Goodwin's reported $1.3 million in pharma income is an iceberg the tip of which was exposed in May in a Slate article by Shannon Brownlee and Jeanne Lenzer; I wrote about that article -- and about the counterattack it produced from Pharma and Infinite Mind producer Bill Lichtenstein - in an article at Columbia Journalism Review's science blog. As I noted then, Lichtenstein's counterattack, which seemed to treat failure to disclose conflicts as a hassle that is optional, ignored that drug-industry-related conflicts of interest in psychiatry have have become so big a problem that they are central and relevant to any discussion of any psychiatric disorder.

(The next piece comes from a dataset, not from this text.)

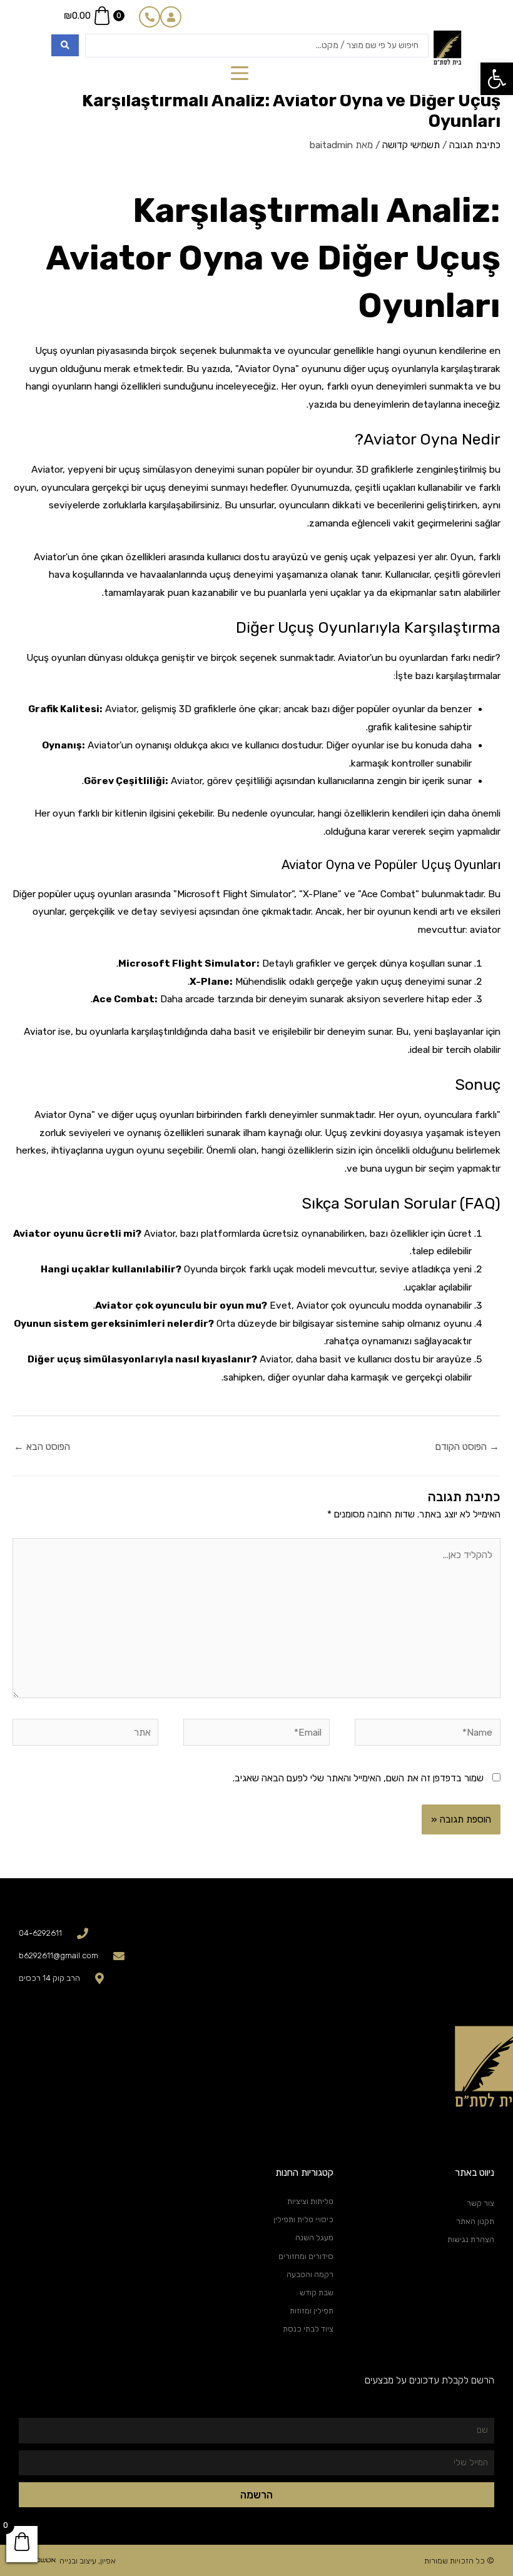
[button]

If journalists like Lichtenstein want the information they present to the public to be taken as credible, they need to err on the side of transparency, presenting not only the voices, but also the relevant financial interests of the experts they feature. Failing to do so only damages message and messenger alike. In the wake of the repeated scandals about drug-company concealment of drug-trial data, it’s strange that I have to spell this out.

Not Getting It

This same tone deafness saturated Goodwin's reported response to Grassley's revelations. If the Times quoted Goodwin accurately, he argued that he suffered no conflict of interest because the various payments from different drug companies "cancelled each other out" -- as if the only concern was whether a particular company, rather than an entire industry, might win his favor.